Search Unity

  1. Welcome to the Unity Forums! Please take the time to read our Code of Conduct to familiarize yourself with the forum rules and how to post constructively.
  2. Dismiss Notice

Bug Training crashes after multiple days running, unable to resume or recover.

Discussion in 'ML-Agents' started by al3xj3ns3n, Mar 31, 2023.

  1. al3xj3ns3n

    al3xj3ns3n

    Joined:
    Sep 10, 2018
    Posts:
    21
    I've been doing some long-term training exercises with my AI project to see what sort of behaviors will develop over time, but I've been hitting a roadblock which prevents me from running the training for more than a few days. The training progresses fine for a really long time but after multiple days this trace callback suddenly shows up in the console.


    Traceback (most recent call last):
    File "D:\Program Files\Python37\lib\runpy.py", line 193, in _run_module_as_main
    "__main__", mod_spec)
    File "D:\Program Files\Python37\lib\runpy.py", line 85, in _run_code
    exec(code, run_globals)
    File "D:\Users\Jax\Documents\Work\Projects\Machine Learning\Machine Learning\python-envs\python-envs\ml-env\Scripts\mlagents-learn.exe\__main__.py", line 7, in <module>
    File "D:\Users\Jax\Documents\Work\Projects\Machine Learning\Machine Learning\python-envs\python-envs\ml-env\lib\site-packages\mlagents\trainers\learn.py", line 250, in main
    run_cli(parse_command_line())
    File "D:\Users\Jax\Documents\Work\Projects\Machine Learning\Machine Learning\python-envs\python-envs\ml-env\lib\site-packages\mlagents\trainers\learn.py", line 246, in run_cli
    run_training(run_seed, options)
    File "D:\Users\Jax\Documents\Work\Projects\Machine Learning\Machine Learning\python-envs\python-envs\ml-env\lib\site-packages\mlagents\trainers\learn.py", line 125, in run_training
    tc.start_learning(env_manager)
    File "D:\Users\Jax\Documents\Work\Projects\Machine Learning\Machine Learning\python-envs\python-envs\ml-env\lib\site-packages\mlagents_envs\timers.py", line 305, in wrapped
    return func(*args, **kwargs)
    File "D:\Users\Jax\Documents\Work\Projects\Machine Learning\Machine Learning\python-envs\python-envs\ml-env\lib\site-packages\mlagents\trainers\trainer_controller.py", line 176, in start_learning
    n_steps = self.advance(env_manager)
    File "D:\Users\Jax\Documents\Work\Projects\Machine Learning\Machine Learning\python-envs\python-envs\ml-env\lib\site-packages\mlagents_envs\timers.py", line 305, in wrapped
    return func(*args, **kwargs)
    File "D:\Users\Jax\Documents\Work\Projects\Machine Learning\Machine Learning\python-envs\python-envs\ml-env\lib\site-packages\mlagents\trainers\trainer_controller.py", line 234, in advance
    new_step_infos = env_manager.get_steps()
    File "D:\Users\Jax\Documents\Work\Projects\Machine Learning\Machine Learning\python-envs\python-envs\ml-env\lib\site-packages\mlagents\trainers\env_manager.py", line 124, in get_steps
    new_step_infos = self._step()

» GIVEN DATA
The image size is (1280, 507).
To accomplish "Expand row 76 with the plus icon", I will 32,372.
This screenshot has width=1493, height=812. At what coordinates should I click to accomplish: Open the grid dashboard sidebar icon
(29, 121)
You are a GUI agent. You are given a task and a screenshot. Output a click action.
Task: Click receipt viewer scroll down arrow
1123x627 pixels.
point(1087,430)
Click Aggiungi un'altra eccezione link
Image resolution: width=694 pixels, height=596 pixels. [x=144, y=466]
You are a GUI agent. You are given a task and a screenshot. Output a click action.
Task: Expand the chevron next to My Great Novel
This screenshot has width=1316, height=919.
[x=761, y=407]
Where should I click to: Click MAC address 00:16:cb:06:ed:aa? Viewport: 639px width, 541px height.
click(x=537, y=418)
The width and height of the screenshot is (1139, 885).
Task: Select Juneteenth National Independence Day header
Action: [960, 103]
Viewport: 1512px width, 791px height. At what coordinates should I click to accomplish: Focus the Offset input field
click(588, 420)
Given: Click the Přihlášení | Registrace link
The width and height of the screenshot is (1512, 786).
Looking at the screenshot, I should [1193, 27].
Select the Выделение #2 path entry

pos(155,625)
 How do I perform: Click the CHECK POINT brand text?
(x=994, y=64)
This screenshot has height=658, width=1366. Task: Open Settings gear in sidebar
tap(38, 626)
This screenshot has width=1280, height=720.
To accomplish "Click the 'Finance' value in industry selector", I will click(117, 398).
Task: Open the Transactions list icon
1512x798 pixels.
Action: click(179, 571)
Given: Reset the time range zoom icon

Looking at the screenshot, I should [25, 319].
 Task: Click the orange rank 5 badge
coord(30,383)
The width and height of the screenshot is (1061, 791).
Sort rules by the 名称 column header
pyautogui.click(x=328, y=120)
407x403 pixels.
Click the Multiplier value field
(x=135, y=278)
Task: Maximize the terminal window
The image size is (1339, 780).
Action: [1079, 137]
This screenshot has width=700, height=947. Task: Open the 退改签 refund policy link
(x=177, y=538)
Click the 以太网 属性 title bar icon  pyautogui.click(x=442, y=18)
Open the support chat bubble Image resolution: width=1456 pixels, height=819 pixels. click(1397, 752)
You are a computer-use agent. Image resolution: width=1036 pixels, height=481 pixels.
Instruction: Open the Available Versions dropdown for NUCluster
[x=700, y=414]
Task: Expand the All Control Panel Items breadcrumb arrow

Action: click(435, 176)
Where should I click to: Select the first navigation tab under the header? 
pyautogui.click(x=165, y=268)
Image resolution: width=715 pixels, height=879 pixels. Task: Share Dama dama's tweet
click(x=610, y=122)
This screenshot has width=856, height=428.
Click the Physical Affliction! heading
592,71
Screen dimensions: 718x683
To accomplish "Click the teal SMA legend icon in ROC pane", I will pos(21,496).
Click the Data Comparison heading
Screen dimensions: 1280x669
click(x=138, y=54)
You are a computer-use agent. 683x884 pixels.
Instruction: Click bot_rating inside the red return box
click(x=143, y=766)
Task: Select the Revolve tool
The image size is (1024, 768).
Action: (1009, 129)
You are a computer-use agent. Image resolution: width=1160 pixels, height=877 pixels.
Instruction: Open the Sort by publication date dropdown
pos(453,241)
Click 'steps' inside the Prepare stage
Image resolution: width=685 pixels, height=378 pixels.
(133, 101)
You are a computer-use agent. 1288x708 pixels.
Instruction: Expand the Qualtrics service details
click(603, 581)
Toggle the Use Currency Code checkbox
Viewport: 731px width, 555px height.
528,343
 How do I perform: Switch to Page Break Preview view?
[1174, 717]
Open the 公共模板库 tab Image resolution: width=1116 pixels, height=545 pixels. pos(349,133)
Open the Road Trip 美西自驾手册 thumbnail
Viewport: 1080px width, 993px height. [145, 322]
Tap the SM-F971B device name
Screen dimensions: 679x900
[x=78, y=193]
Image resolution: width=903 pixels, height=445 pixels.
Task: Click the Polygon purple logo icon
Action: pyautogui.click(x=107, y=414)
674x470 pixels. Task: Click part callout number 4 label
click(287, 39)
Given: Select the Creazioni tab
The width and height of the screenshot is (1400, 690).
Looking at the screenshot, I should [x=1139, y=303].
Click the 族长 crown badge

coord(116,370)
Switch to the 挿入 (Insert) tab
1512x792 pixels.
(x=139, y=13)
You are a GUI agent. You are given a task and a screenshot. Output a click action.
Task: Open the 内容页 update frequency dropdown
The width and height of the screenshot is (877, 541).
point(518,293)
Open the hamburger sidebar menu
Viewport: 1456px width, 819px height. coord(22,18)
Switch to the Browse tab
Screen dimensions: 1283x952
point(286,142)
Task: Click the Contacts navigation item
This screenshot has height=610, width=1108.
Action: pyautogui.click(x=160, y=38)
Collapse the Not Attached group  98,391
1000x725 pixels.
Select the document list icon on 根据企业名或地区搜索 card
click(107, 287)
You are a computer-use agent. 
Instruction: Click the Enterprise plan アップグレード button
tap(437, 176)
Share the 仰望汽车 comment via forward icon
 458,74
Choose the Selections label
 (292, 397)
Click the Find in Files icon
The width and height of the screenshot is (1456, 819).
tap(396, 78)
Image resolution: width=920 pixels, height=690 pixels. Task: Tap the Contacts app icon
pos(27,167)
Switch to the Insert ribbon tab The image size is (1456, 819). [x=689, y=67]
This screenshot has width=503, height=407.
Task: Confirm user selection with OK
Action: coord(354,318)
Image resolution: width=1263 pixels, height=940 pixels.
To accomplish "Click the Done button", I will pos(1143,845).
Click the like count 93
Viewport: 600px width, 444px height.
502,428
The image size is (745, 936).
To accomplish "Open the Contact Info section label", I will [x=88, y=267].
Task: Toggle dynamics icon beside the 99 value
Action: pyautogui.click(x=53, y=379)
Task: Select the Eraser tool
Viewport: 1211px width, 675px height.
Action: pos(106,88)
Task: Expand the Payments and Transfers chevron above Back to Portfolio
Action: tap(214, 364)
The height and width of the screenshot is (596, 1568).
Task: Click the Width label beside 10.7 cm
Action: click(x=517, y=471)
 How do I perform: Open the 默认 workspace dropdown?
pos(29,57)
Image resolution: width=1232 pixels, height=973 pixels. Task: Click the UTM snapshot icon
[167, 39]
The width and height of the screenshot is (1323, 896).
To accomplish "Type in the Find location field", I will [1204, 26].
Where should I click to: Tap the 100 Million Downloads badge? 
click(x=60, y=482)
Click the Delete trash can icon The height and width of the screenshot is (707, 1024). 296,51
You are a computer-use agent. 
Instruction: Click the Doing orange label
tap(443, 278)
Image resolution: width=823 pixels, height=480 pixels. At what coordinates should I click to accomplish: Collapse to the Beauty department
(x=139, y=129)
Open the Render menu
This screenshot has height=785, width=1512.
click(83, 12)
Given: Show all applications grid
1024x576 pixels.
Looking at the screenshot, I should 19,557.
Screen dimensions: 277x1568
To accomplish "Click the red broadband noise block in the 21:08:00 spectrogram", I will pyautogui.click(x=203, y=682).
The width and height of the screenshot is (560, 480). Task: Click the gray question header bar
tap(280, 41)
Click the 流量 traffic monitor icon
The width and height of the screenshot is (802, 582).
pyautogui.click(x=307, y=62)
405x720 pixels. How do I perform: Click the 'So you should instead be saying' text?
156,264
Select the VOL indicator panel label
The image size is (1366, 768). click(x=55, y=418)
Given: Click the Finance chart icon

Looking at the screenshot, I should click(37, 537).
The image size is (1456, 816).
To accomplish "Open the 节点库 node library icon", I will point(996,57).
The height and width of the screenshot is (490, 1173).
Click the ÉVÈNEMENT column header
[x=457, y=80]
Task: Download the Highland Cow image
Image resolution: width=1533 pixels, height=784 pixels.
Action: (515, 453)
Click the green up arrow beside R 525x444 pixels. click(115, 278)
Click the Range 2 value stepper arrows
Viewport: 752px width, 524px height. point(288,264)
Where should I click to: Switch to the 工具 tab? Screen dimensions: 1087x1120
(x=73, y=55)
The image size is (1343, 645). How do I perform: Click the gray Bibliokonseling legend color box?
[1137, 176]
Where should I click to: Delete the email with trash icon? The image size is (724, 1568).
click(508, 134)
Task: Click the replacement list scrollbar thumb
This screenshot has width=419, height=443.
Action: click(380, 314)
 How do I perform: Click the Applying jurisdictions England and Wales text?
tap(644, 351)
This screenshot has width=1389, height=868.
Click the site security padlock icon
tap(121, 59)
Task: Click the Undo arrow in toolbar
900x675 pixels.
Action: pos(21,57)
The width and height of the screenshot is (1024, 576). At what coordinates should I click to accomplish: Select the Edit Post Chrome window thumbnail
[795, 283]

» YOUR TASKS
1 - Print the part of the training-crash thread from "2. Dismiss Notice" to "Mar 31, 2023.".
2 - Using the training-crash thread, say whether each statement agrees with it: (a) the thread was started on Mar 31, 2023; (b) the crash shows up after a few hours of training; (c) the thread was posted in the 'ML-Agents' discussion.
3 - Write the next part of the training-crash thread, picking up after its last line.

» ANSWERS
1 -
2. Dismiss Notice

Bug Training crashes after multiple days running, unable to resume or recover.

Discussion in 'ML-Agents' started by al3xj3ns3n, Mar 31, 2023.

2 -
(a) Yes: "started by al3xj3ns3n, Mar 31, 2023."
(b) No: "after multiple days this trace callback suddenly shows up in the console."
(c) Yes: "Discussion in 'ML-Agents'"

3 -
    File "D:\Users\Jax\Documents\Work\Projects\Machine Learning\Machine Learning\python-envs\python-envs\ml-env\lib\site-packages\mlagents\trainers\subprocess_env_manager.py", line 298, in _step
    self._queue_steps()
    File "D:\Users\Jax\Documents\Work\Projects\Machine Learning\Machine Learning\python-envs\python-envs\ml-env\lib\site-packages\mlagents\trainers\subprocess_env_manager.py", line 291, in _queue_steps
    env_action_info = self._take_step(env_worker.previous_step)
    File "D:\Users\Jax\Documents\Work\Projects\Machine Learning\Machine Learning\python-envs\python-envs\ml-env\lib\site-packages\mlagents_envs\timers.py", line 305, in wrapped
    return func(*args, **kwargs)
    File "D:\Users\Jax\Documents\Work\Projects\Machine Learning\Machine Learning\python-envs\python-envs\ml-env\lib\site-packages\mlagents\trainers\subprocess_env_manager.py", line 430, in _take_step
    step_tuple[0], last_step.worker_id
    File "D:\Users\Jax\Documents\Work\Projects\Machine Learning\Machine Learning\python-envs\python-envs\ml-env\lib\site-packages\mlagents\trainers\policy\torch_policy.py", line 214, in get_action
    self.check_nan_action(run_out.get("action"))
    File "D:\Users\Jax\Documents\Work\Projects\Machine Learning\Machine Learning\python-envs\python-envs\ml-env\lib\site-packages\mlagents\trainers\policy\policy.py", line 147, in check_nan_action
    raise RuntimeError("Continuous NaN action detected.")
    RuntimeError: Continuous NaN action detected.

    After this error displays, the training can not be resumed and the .onnx file is not useable anymore, preventing any further training from occurring. What causes this sort of problem? Do I need to adjust my training parameters?
     
  2. Lion_C

    Lion_C

    Joined:
    Oct 13, 2021
    Posts:
    7
    Encountered the same error.

    - The training had run around 160M steps when it crashed.
    - The resulting .onnx file was unusable in inference.
    - Resuming the training would trigger the same error immediately.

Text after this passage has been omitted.